MATERIAL PROVIDED ->
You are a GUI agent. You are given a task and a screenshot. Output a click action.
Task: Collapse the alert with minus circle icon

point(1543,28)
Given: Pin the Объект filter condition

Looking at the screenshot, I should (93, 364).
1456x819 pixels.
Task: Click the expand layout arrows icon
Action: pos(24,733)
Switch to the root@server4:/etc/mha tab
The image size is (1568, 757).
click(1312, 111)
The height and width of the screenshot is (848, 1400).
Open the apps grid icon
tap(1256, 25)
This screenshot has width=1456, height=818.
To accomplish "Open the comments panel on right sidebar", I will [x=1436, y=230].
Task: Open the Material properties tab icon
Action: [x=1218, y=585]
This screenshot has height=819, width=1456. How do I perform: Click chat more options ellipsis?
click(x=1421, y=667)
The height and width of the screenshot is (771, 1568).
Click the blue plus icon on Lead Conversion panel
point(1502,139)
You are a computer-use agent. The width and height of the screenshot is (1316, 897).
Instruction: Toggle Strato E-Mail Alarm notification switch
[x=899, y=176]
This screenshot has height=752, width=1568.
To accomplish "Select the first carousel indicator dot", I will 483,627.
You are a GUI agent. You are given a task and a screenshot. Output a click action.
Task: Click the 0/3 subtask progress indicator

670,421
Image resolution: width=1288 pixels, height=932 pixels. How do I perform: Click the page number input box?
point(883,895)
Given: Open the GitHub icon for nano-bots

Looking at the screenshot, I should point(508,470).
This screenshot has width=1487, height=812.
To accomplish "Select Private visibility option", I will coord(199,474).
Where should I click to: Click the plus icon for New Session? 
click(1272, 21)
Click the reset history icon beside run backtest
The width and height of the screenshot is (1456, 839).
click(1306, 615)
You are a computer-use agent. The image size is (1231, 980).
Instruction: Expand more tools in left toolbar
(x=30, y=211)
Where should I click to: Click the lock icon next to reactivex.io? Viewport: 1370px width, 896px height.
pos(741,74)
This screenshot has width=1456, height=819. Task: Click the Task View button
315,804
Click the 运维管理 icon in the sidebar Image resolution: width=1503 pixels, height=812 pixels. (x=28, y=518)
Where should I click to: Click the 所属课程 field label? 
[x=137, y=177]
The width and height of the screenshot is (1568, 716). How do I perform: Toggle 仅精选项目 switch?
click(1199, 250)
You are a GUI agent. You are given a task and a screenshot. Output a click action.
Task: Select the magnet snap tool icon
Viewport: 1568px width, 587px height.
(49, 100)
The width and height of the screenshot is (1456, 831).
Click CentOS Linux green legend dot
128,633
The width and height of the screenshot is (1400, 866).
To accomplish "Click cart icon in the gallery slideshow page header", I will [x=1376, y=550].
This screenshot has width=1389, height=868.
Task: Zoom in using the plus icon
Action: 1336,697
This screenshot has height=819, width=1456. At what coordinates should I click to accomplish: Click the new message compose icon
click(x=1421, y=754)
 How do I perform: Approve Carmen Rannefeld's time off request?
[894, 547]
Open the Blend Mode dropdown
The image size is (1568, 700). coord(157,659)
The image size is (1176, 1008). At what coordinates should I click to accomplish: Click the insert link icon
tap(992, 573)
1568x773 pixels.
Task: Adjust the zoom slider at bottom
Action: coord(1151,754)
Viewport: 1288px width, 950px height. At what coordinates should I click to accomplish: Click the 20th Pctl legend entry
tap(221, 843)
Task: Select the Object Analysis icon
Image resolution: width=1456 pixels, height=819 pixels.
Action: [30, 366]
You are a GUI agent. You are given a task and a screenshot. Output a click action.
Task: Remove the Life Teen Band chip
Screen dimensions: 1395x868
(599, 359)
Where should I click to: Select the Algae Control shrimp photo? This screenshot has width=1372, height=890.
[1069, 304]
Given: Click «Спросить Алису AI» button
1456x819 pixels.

EXERCISE DIRECTIONS -> Using the entries above, return exactly the lines from the line with "The width and height of the screenshot is (1568, 716)." to the line with "Task: Remove the Life Teen Band chip", counting both of those lines.

TASK RESPONSE ->
The width and height of the screenshot is (1568, 716). How do I perform: Toggle 仅精选项目 switch?
click(1199, 250)
You are a GUI agent. You are given a task and a screenshot. Output a click action.
Task: Select the magnet snap tool icon
Viewport: 1568px width, 587px height.
(49, 100)
The width and height of the screenshot is (1456, 831).
Click CentOS Linux green legend dot
128,633
The width and height of the screenshot is (1400, 866).
To accomplish "Click cart icon in the gallery slideshow page header", I will [x=1376, y=550].
This screenshot has width=1389, height=868.
Task: Zoom in using the plus icon
Action: 1336,697
This screenshot has height=819, width=1456. At what coordinates should I click to accomplish: Click the new message compose icon
click(x=1421, y=754)
 How do I perform: Approve Carmen Rannefeld's time off request?
[894, 547]
Open the Blend Mode dropdown
The image size is (1568, 700). coord(157,659)
The image size is (1176, 1008). At what coordinates should I click to accomplish: Click the insert link icon
tap(992, 573)
1568x773 pixels.
Task: Adjust the zoom slider at bottom
Action: coord(1151,754)
Viewport: 1288px width, 950px height. At what coordinates should I click to accomplish: Click the 20th Pctl legend entry
tap(221, 843)
Task: Select the Object Analysis icon
Image resolution: width=1456 pixels, height=819 pixels.
Action: [30, 366]
You are a GUI agent. You are given a task and a screenshot. Output a click action.
Task: Remove the Life Teen Band chip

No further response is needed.